Воскресшие благодаря своему сотрудничеству, друзья планировали еще большее сотрудничество в будущем. В непосредственном будущем, они не заглядывали слишком далеко вперед. Он обещал ей найти больше арий для ее диапазона, а она пообещала приносить больше героина. Он убеждал ее более серьезно относиться к своему пению и своему распространению наркотиков. Утверждал, что знает еще один бар для геев, где она сможет выступать, плюс к этому беспрестанное снабжение людей наркотиками, если она сможет сравниться с большинством из распространителей этой дури. Если ей не нужны деньги, он всегда может ими воспользоваться. Покупать больше наркотиков. Порочный круг хуже, чем произведение потомства. Но она не хочет принимать в этом ни малейшего участия.

Но когда в следующий раз она видится с Тором, тема естественным образом возникает снова. Что такое ее рыцарь в блестящих доспехах без волшебного порошка? Их партнерство вновь подтверждено, половое и вербальное совокупление лишь усилено стимулирующим средством. Кофе — достаточное возбуждающее средство для ее чтения, но он явно не сможет писать без героина. Едва опустив ручку, он поднимает иглу. Барбара иногда думает, а была ли у Данте какая-либо подобная опора. Она говорит опьяненному наркотиком поэту, что он все больше и больше попадает в зависимость от порошка.

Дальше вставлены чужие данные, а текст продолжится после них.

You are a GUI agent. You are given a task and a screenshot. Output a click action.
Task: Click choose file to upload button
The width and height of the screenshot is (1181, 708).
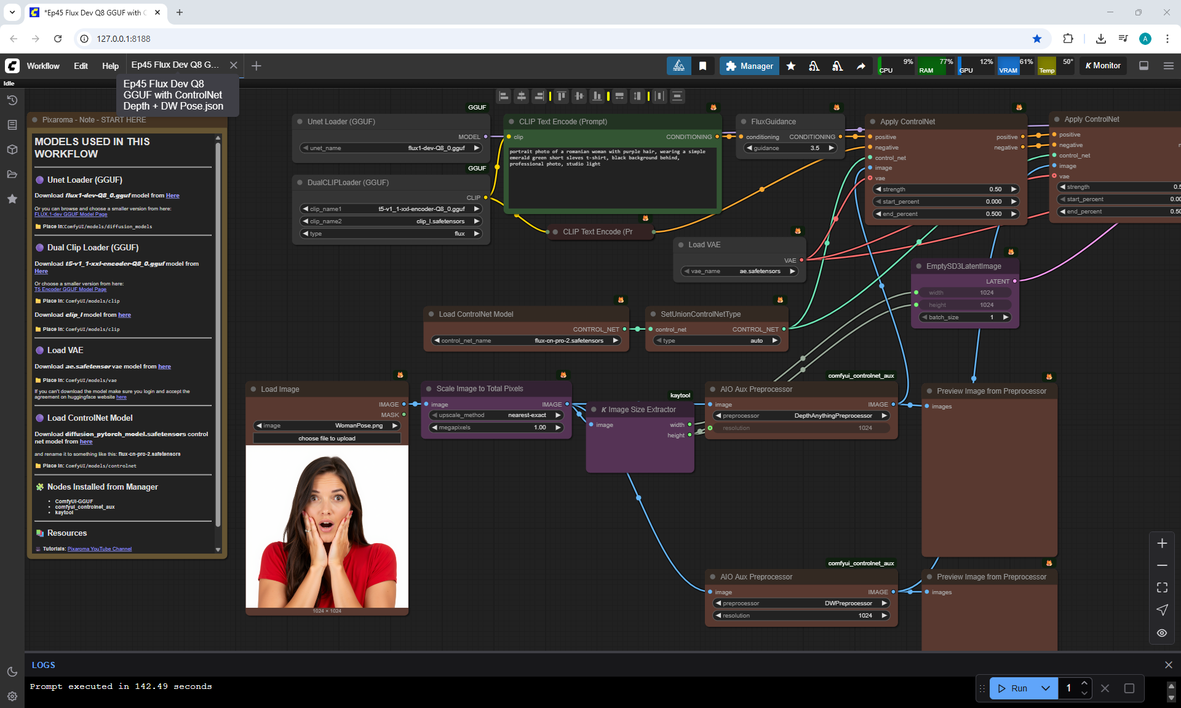[327, 439]
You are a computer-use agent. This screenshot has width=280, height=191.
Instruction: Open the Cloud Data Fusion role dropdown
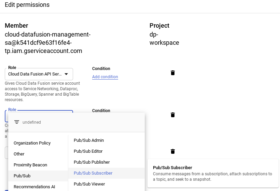pyautogui.click(x=39, y=74)
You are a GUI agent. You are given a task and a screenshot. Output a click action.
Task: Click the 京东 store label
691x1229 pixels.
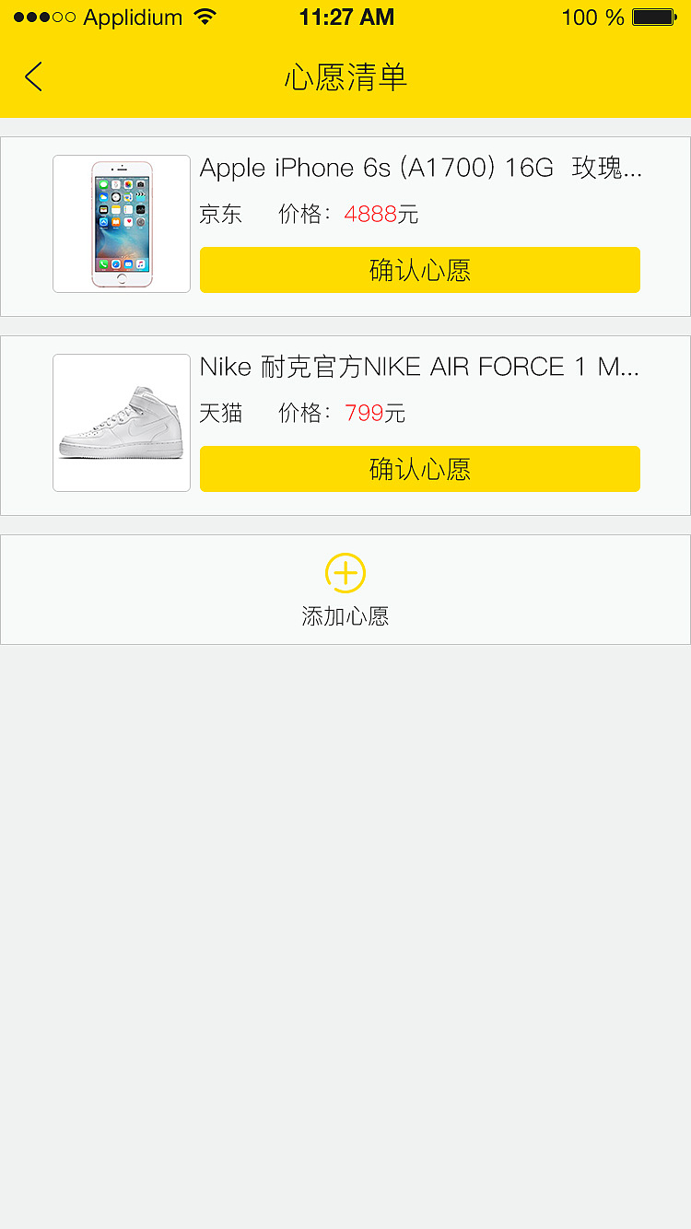[x=221, y=215]
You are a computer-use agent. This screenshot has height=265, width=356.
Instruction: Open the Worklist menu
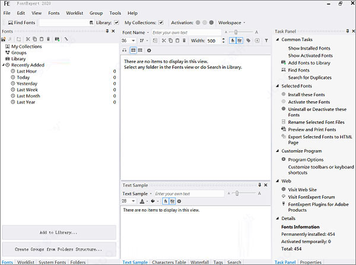[75, 13]
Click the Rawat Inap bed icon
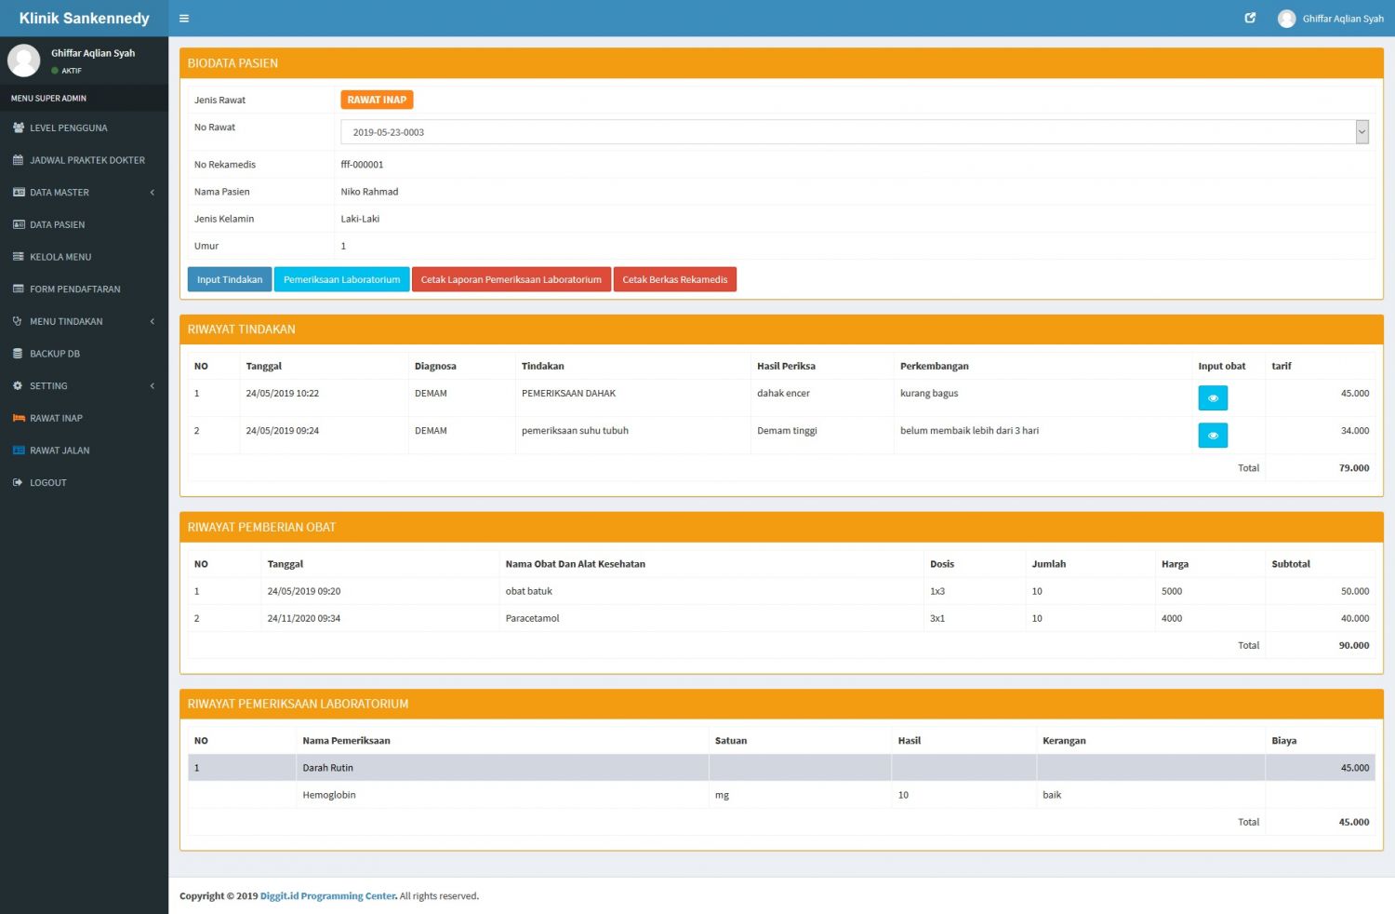The image size is (1395, 914). [x=18, y=419]
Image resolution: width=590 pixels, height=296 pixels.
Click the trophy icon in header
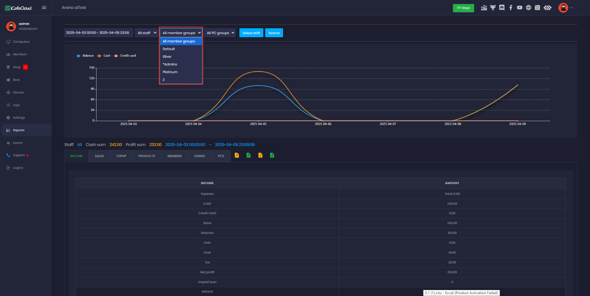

— Этот порошок действительно хорош.

После этих слов он уже не кажется настроенным особенно поэтически.

— Представляешь, мне сказали… — И Барбара рассказывает ему о предложении Червяка. — Вообрази меня торговцем наркотиками.

Поэт внезапно вдохновляется. Слова льются потоком. Он не может выразить всю страсть своей веры в его музу. Конечно же она имеет все для того, чтобы стать величайшим наркодилером. У нее есть деньги. У нее прекрасная машина. У нее клиентура. И самое значительное, у нее есть хорошие связи. Его друзья на Лонг-Айленде.

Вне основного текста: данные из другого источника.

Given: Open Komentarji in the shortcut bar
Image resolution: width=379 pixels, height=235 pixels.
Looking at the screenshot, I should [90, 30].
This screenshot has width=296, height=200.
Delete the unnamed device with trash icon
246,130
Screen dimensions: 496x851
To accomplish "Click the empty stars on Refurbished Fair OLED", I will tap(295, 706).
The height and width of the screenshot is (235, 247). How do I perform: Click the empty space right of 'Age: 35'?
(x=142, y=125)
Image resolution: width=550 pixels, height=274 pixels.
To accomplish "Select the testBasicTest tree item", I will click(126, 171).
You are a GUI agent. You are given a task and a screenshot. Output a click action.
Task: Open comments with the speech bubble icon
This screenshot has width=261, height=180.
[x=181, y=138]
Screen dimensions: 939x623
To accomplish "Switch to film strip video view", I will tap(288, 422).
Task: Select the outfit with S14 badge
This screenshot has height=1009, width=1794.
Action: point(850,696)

— Нет, ты зашел слишком далеко, — настаивала она. — Я поклялась никогда не возвращаться в пригород.

Хотя на днях она клялась нанести визит дочери. Почему не объединить два этих сомнительных мероприятия, не соединить приятное с полезным. Навестить семью и купить героин.

— Если хочешь, можем прихватить пакетик. Мы будем все равно поблизости.

— Большой, очень большой пакетик, — добавляет он, подбирая правильное прилагательное.

Тор говорит, что его друг принес типовой пакетик, для образца, чтобы заинтересовать его покупкой большего количества.

— Думаю, этот достаточно вместительный. — Барбара осмысливает выбор предполагаемого предела. — А ты не можешь получить еще один такой же, как этот?

— Они продают только килограммами. Это наш с тобой жребий — купить несколько килограммов, — говорит он. — Иначе риск не окупится.

У него странная манера выражаться, особенно когда это касается жизни, смерти или яиц. Чем больше она слушает, тем больше слова напоминают игру с огнем, а он сам становится похож на Шалтая-Болтая. Несмотря на тайное желание летать, в действительности она — перепуганный цыпленок. Насмерть перепуганный цыпленок. Он объясняет, что его друг получил товар из главного источника, именно поэтому порошок настолько хорош. Они не мелкие дельцы. Это серьезные бизнесмены.